読者です 読者をやめる 読者になる 読者になる

「風立ちぬ」と「黒部の太陽」は、どちらがファンタジーか

まったく意図はしていなかったのですが、技術者の生きざまを題材にした映画を2編、立て続けに観たので、めんどくさいので2編いっしょに感想を書いておきます。

以下、ネタバレを含みます。

いや、すみません。はてなブログにいつのまにか「続きを読む」なんて記法が追加されていたので、ネタバレしないようにと思って、「めんどくさいので」なんて書きましたが、それは真意ではありません。先週、DVDを借りて「黒部の太陽」を観、今日「風立ちぬ」を映画館で観て、すぐに思ったのが、この2つの映画は、非常に似ているなあ、ということだったのです。具体的に共通点を列挙すればいいのでしょうが、どちらも観た人にとっては蛇足でしかないと思いますので省略します。

いや、決して「風立ちぬ」が「黒部の太陽」のパクリだと言いたいわけではありません。

東京タワーも大嫌いで、エッフェル塔の貧乏なマネをしやがって、と屈辱感しかなかった。昭和30年代が懐かしいなんて、ちゃんちゃらおかしい。あのころがよかったというのが僕にはない
宮崎駿「時代が僕に追いついた」 「風立ちぬ」公開 :日本経済新聞

こんな風に語る宮崎監督に、まさに高度成長期を象徴する工事を主題とした「黒部の太陽」とそっくりのストーリーですね、なんて言おうものなら、あの偏屈じいさんのことだから「風立ちぬ」をお蔵入りにしてしまってもおかしくない。

「風立ちぬ」は、堀越二郎という実在の人物に、堀辰雄の小説の背景を与えることで生まれたストーリーだということですが、技術者として一途に生きる様を描こうと思ったら、どうしてもプロットは似通ってしまうのだ、ということなのかもしれません。ともあれ、似ているがゆえに、異なる部分を抽出していけば、それぞれの映画の特徴が浮き彫りになる。

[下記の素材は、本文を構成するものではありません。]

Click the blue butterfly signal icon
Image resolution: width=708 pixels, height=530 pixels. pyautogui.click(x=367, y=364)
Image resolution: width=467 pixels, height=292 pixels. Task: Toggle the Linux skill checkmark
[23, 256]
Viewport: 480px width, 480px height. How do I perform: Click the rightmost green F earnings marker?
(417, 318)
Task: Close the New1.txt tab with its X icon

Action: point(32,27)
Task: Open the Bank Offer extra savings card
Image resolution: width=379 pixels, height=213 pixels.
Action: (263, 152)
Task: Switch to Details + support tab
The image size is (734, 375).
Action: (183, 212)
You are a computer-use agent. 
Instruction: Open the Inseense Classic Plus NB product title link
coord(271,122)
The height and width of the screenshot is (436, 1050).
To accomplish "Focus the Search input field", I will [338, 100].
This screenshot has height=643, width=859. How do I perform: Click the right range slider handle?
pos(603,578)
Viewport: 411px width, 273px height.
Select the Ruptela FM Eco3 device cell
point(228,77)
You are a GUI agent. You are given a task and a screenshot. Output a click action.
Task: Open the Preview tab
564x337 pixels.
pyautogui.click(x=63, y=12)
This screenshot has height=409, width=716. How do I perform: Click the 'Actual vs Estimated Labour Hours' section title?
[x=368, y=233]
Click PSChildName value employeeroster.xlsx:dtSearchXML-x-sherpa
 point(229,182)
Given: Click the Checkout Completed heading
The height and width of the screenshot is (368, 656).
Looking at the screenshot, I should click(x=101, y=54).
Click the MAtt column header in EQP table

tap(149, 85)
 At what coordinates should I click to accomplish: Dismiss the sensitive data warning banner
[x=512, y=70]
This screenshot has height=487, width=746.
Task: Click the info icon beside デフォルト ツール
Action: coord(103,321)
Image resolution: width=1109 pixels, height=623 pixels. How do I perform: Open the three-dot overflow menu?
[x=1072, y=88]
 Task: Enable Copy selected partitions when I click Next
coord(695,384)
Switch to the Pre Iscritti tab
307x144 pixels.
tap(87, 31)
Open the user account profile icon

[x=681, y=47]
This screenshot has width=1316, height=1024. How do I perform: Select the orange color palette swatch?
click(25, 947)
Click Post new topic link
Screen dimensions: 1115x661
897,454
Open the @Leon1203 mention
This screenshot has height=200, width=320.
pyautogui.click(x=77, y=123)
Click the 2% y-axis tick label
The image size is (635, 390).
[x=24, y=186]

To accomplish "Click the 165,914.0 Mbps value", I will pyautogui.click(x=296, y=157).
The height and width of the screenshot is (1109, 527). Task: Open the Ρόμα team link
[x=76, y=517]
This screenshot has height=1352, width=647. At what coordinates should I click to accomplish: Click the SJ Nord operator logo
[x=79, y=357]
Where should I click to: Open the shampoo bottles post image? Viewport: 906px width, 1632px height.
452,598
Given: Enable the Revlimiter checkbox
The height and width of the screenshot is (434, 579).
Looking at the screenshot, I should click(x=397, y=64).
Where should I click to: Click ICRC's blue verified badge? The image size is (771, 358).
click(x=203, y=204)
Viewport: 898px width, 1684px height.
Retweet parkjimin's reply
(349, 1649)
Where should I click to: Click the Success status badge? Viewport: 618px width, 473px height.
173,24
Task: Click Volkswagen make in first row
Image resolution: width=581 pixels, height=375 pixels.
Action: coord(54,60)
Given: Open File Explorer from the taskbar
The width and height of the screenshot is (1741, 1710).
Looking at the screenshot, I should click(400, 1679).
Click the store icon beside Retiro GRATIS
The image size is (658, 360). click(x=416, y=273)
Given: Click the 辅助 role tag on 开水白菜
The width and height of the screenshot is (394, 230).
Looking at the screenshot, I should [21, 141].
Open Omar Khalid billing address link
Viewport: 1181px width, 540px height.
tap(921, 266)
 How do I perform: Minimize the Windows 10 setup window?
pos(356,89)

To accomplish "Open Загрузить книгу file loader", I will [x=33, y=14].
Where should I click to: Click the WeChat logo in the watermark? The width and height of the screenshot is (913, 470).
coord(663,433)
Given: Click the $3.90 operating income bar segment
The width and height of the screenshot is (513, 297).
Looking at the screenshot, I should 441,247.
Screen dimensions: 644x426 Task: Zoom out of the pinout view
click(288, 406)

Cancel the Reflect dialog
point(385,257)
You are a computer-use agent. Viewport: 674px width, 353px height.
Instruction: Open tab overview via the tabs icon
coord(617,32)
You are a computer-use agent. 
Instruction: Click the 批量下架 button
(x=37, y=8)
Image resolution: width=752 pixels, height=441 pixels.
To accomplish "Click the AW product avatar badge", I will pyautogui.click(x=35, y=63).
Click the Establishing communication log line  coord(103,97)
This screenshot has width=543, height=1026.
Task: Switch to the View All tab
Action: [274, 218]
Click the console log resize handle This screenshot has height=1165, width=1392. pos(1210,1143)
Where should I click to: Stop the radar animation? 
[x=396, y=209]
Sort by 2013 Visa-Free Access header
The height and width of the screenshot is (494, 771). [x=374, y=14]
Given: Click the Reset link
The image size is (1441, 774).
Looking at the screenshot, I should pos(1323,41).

すなわち、「黒部の太陽」の主人公である二人、石原裕次郎三船敏郎(役名忘れた)は、本当に嫌々トンネル作りに巻き込まれていくのに対し、「風立ちぬ」の主人公、堀越二郎にとっての飛行機作りは「夢」であり、いくつかの失敗はあるものの、それを着実に実現していきます。仕事に打ち込む技術者たる主人公と、置き去りにされる家族。その構図は同じでも、一方に漂う悲壮感に対し、もう一方には明るい光が差し込んでいます。

私は「黒部の太陽」を先に見たので、石原裕次郎三船敏郎の置かれた境遇というのは、やはりフィクションだなと(これは私の職業柄もあるでしょうが)感じたものですが、それは黒四の工事に携わった人のさまざまなドラマを主人公2人に集約したがゆえのもので、そういうことがあってもおかしくはなかった、というレベルのものなのだと、「風立ちぬ」を観終わった今では、そう思います。

それに対して、「風立ちぬ」は、あれはやはり、ファンタジーなのです。現実と夢のはざまは最初から最後まで明確でない、千と千尋ではかなり具体的な形をしていて、ポニョではかなりあいまいになってきていた、現実と夢のはざまの「トンネル」が、ついに完全に姿を消してしまい、夢は風となって前編に吹きわたるのです。そういう意味では、前掲の日経新聞のインタビューで、「再びファンタジーを作る気持ちはあるか」という質問はおかしいですね。

幼少のころの夢を追いかけて、それを仕事にしていくという技術者像は、「時代が僕に追いついた」という宮崎監督の言葉とは裏腹に、過去のものであるといえるでしょう。しかし、現代の技術者を勇気づける映画を観たければ、45年も前につくられた「黒部の太陽」を観ればよい。「風立ちぬ」は、吹きわたる風を楽しむ映画なのです。

そう思うと、「黒部の太陽」で、風が吹くシーンがまた、一層意味のあるものに思えてきました。